TORONTO — A chunk of ice shelf nearly the size of Manhattan has broken away from Ellesmere Island in Canada’s northern Arctic, another dramatic indication of how higher temperatures are changing the polar frontier, scientists said Wednesday.
Derek Mueller, an Arctic ice-shelf specialist at Trent University in Ontario, said the 4,500-year-old Markham Ice Shelf separated in early August and the 19-square-mile shelf is now adrift in the Arctic Ocean.
“The Markham Ice Shelf was a big surprise because it suddenly disappeared. We went under cloud for a bit during our research, and when the weather cleared up, all of a sudden there was no more ice shelf.

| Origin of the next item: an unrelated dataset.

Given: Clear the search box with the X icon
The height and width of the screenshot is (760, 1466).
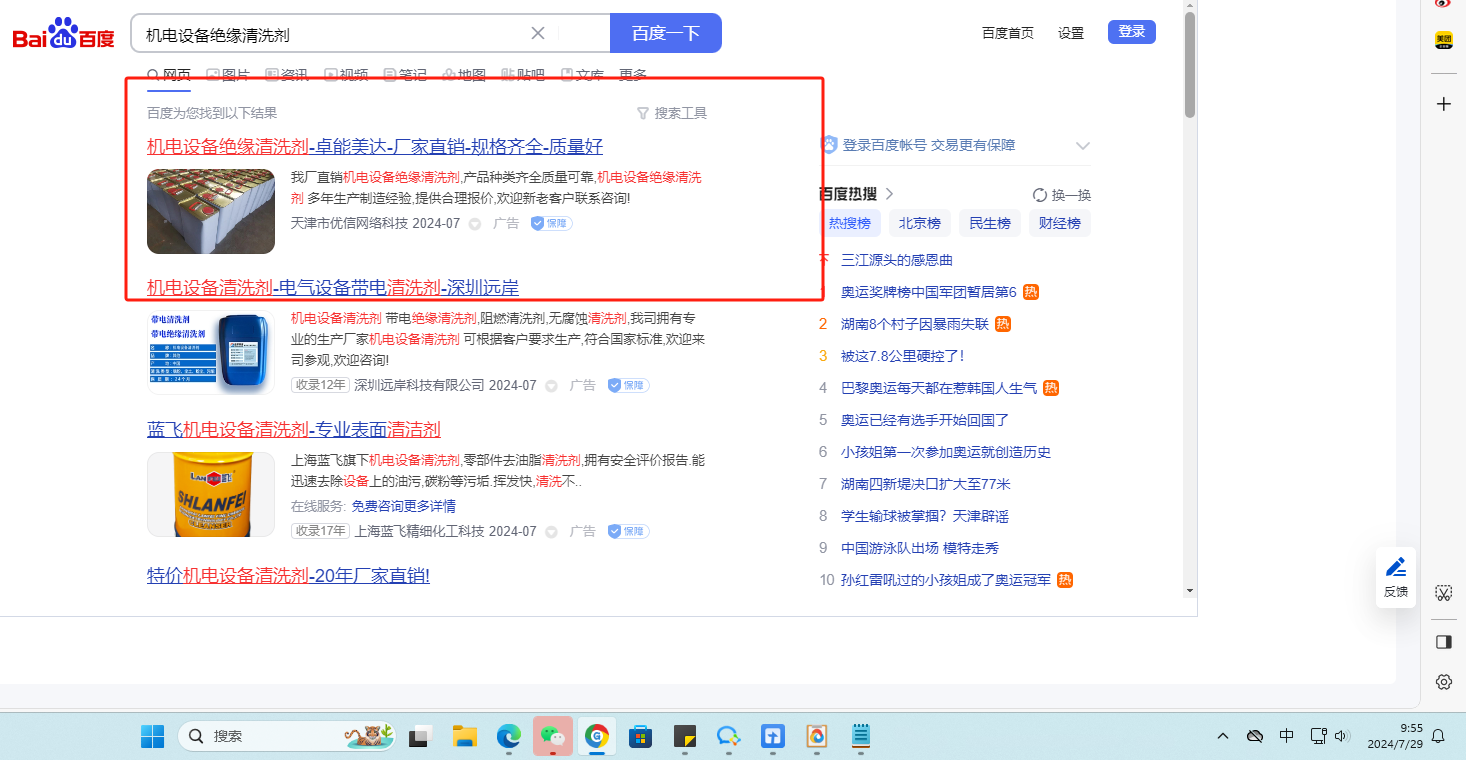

It was a shocking event that underscores the rapidity of changes taking place in the Arctic,” Mueller said.
Mueller also said two large sections of ice detached from the Serson Ice Shelf, shrinking that ice feature by 47 square miles — or 60 percent — and that the Ward Hunt Ice Shelf also has continued to break up, losing an additional 8 square miles.
This comes on the heels of unusual cracks in a northern Greenland glacier, rapid melting of a southern Greenland glacier, and a near record loss for Arctic sea ice this summer.
The loss of these ice shelves means that rare ecosystems that depend on them are on the brink of extinction, said Warwick Vincent, director of Laval University’s Centre for Northern Studies and a researcher in the program ArcticNet.